Some sample data for creating a maps visualisation in splunk
countries_lat_long_int_code.csv
code,name,country,latitude,longitude
61,Australia,AU,-25.274398,133.775136
86,China,CN,35.86166,104.195397
49,Germany,DE,51.165691,10.451526
33,France,FR,46.227638,2.213749
64,New Zealand,NZ,-40.900557,174.885971
685,Samoa,WS,-13.759029,-172.104629
41,Switzerland,CH,46.818188,8.227512
1,United States,US,37.09024,-95.712891
678,Vanuatu,VU,-15.376706,166.959158
If I add this to Lookups » Lookup table files
in Splunk, I can generate a map visualisation.
Then if I put something like this in the search bar, it will generate a map visualization
| inputlookup countries_lat_long_int_code.csv | fields + latitude longitude | eval field1=100
the stats tab will look like this:
latitude longitude field1
-25.274398 133.775136 100
35.86166 104.195397 100
51.165691 10.451526 100
46.227638 2.213749 100
-40.900557 174.885971 100
-13.759029 -172.104629 100
46.818188 8.227512 100
37.09024 -95.712891 100
-15.376706 166.959158 100
What I would like to know is what parameters/format the data has to be in for a maps visualisation?

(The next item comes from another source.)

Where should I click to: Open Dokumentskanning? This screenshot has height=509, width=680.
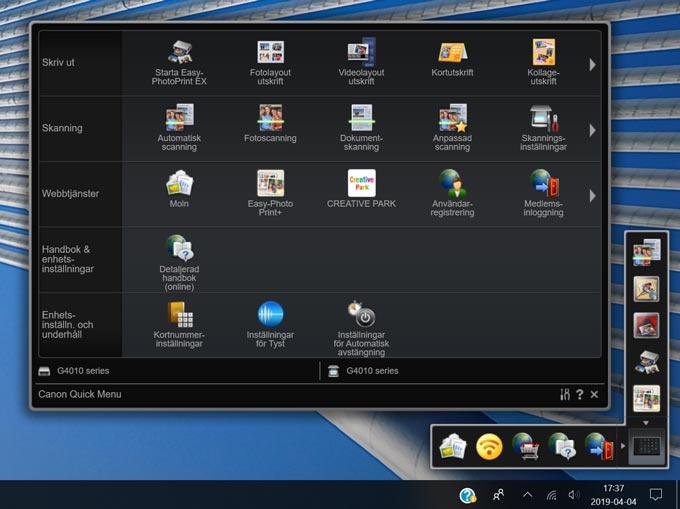pos(361,127)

For example, it looks like latitude and longitude must be the first 2 columns, and possibly in that particular order.
Can anyone explain what other formats are accepted, or point me in the right direction? For example I am just playing around with something like this:
| inputlookup countries_lat_long_int_code.csv | fields + latitude longitude | eval field1=100 | eval field2=200 | eval field3="country name"

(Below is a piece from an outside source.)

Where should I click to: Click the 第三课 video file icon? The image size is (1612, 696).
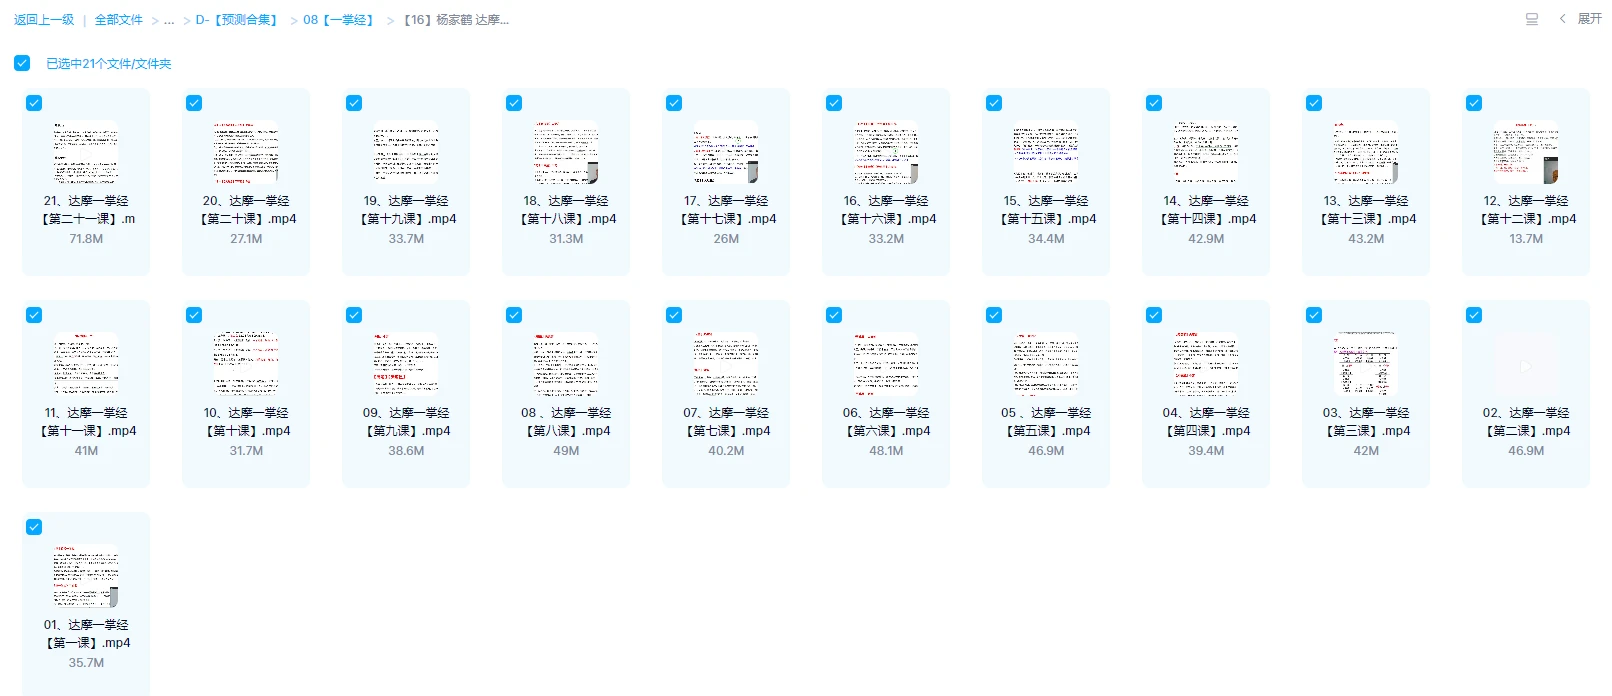click(1365, 365)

The data has to have the format you already have, i.e. degrees latitude and longitude - that's it. Where they come from and what else you do with them is entirely up to you.
Have you had a look at the geostats command? It needs at least one statistics function to calculate numbers for the "geo-bins" (you can have a simple count of events per binned location, or an average of a field y, or anything you can think of). Of course it also needs latitude and longitude information. If these fields exist with the names lat
and lon
, then you won't have to explicitly specify them, otherwise you specifically tell the command where to look for those two values with latfield =
and longfield =
.
To use your inputlookup, you can do something like this:
| inputlookup countries_lat_long_int_code.csv | geostats latfield=latitude longfield=longitude count
If you named the colums in your csv "lat" and "lon", the search could simply be
| inputlookup countries_lat_long_int_code.csv | geostats count
I hope this answers your question. You don't need any order in your data, it's all in the fields. And heck, if it isn't, you can simply eval it on the fly 🙂
tks, food for thought for me re the geostats. will look more into that.
I tried this | inputlookup countries_lat_long_int_code.csv | geostats latfield=latitude longfield=longitude count
and this creates a geo_bin
column but not sure what this is, some other coordinates type method?
Yes, geostats
will group your events into buckets/bins (based on distance to each other on the map in relation to the current zoom level and the settings on the maximum number of bins), much like bucket _time
does based on time. It will do this for each zoom level and name the buckets with their x and y coordinates, which is why you see data like e.g. "zl_0" for zoom level 0 and "y_144_x_190" for the bucket containing all events from that area on that zoom level.
The statistics view of geostats
is not that impressive though, head to the visualization tab to see the magic 🙂
tks, just to clarify, does it do some kink of clustering i.e. looking at the uk and ireland you would only see one big marker and then as you zoom in this one marker would be broken up to show 2 markers 1 for ireland and one for UK. Do I understand that correctly?
Partially, yes. It creates these buckets based on distance, not based on country.